Image Analysis (Vision)¶

Show the AI what you see—analyze screenshots, debug errors visually, review designs, and extract information from images.

Introduction¶

Ever wanted to just show the AI what's on your screen instead of describing it? With Consoul's image analysis, you can attach screenshots, mockups, diagrams, or any image and ask questions about them.

Quick example:

$ consoul ask "What's wrong with this error?" --attach error-screenshot.png

The AI sees the screenshot, reads the error message, examines the stack trace, and helps you debug—all from the visual context.

Related Tools:

Code Search - Find code referenced in screenshots
File Editing - Fix issues found in images

Overview¶

The image analysis feature allows you to:

📸 Analyze screenshots - Debug errors, understand UI states
🎨 Review designs - Get feedback on mockups and interfaces
📊 Interpret diagrams - Understand flowcharts, architecture diagrams
🔍 Compare visuals - Side-by-side analysis of multiple images
💻 Code from screenshots - Extract code from terminal or IDE screenshots

Quick Start¶

1. Enable Image Analysis¶

Image analysis is enabled by default. You can customize settings in ~/.config/consoul/config.yaml:

tools:
  image_analysis:
    enabled: true
    auto_detect_in_messages: true  # Detect image paths in messages
    max_images_per_query: 5
    max_image_size_mb: 5.0
    allowed_extensions: [".png", ".jpg", ".jpeg", ".gif", ".webp"]

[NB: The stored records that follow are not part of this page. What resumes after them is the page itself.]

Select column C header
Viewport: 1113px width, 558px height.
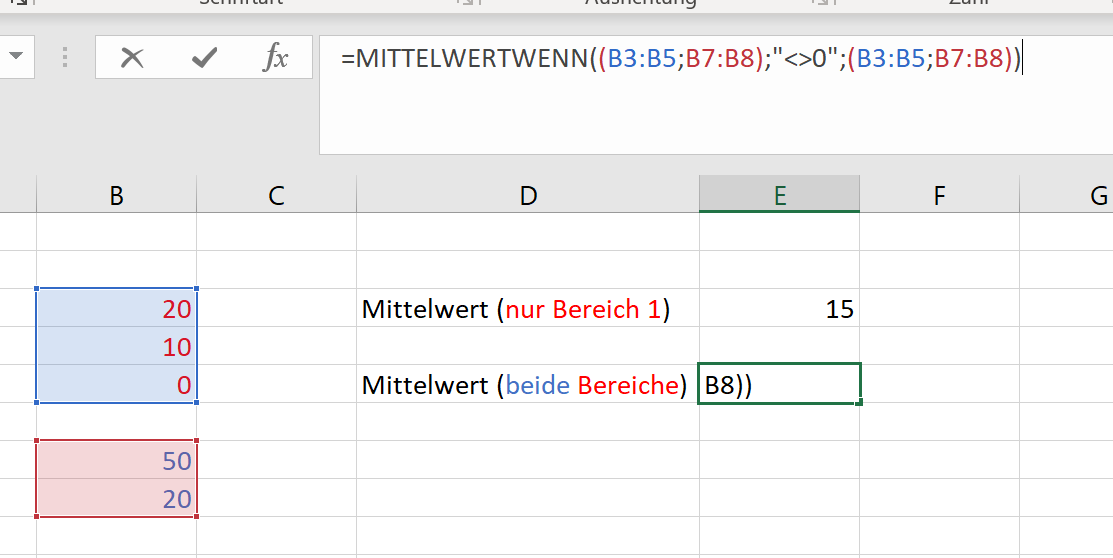(276, 196)
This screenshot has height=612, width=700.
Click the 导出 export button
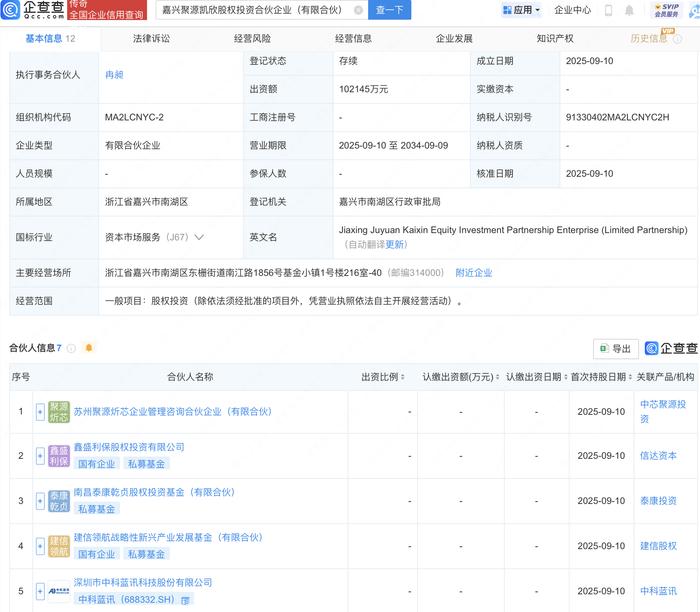pyautogui.click(x=614, y=348)
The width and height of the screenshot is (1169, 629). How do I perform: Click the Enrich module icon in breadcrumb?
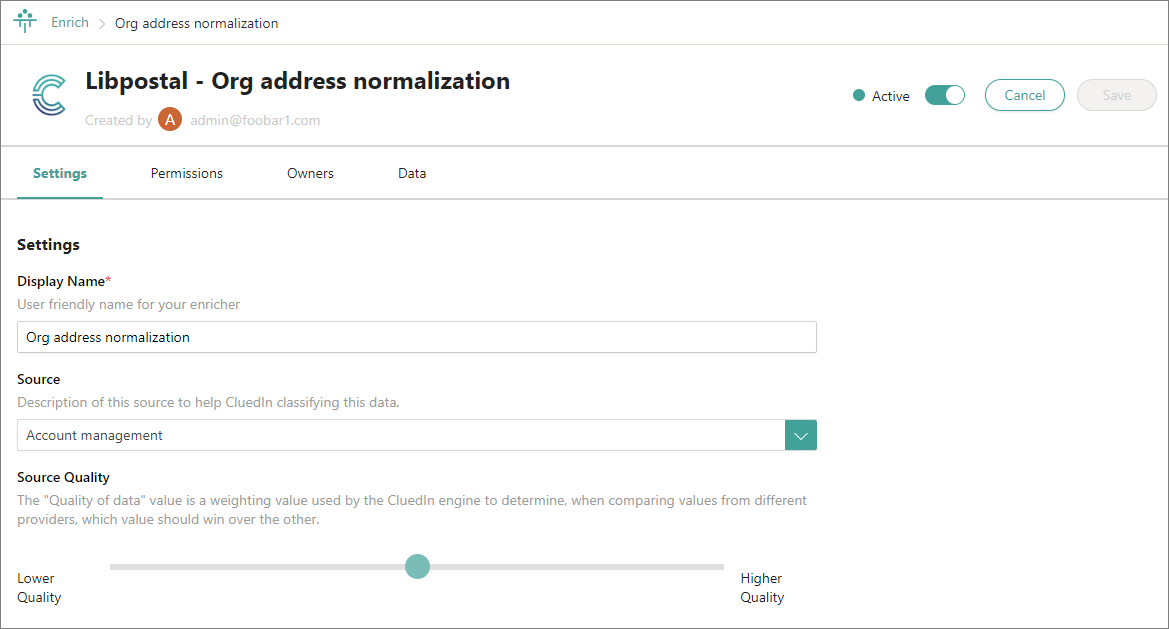tap(25, 22)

2. Use a Vision-Capable Model¶

Configure a model that supports vision in your profile:

active_profile: vision

profiles:
  vision:
    provider: anthropic
    model: claude-3-5-sonnet-20241022

Vision-Capable Models:

Provider	Recommended Models
Anthropic	`claude-3-5-sonnet-20241022`, `claude-3-opus-20240229`, `claude-3-haiku-20240307`
OpenAI	`gpt-4o`, `gpt-4o-mini`
Google	`gemini-2.0-flash`, `gemini-1.5-pro`
Ollama	`llava:latest`, `bakllava:latest`

3. Analyze Images in the TUI¶

There are two ways to include images in your messages:

Method 1: Attach files using the 📎 button

Click the 📎 attachment button in the input area
Select one or more image files
Type your question
Press Enter

Method 2: Reference image paths in your message

Simply type the image path in your message:

Explain the error in screenshot.png

Consoul will automatically detect the image path and include it in your message.

Usage Examples¶

Debugging Terminal Errors¶

> What's wrong in this error? terminal_error.png

[The AI will analyze the screenshot and explain the error]

UI/UX Review¶

> Is this interface accessible? Review ui_mockup.png and suggest improvements.

[The AI analyzes the design for accessibility issues]

Comparing Designs¶

> Compare design_v1.png and design_v2.png. Which is better for mobile users?

[The AI compares both designs and provides recommendations]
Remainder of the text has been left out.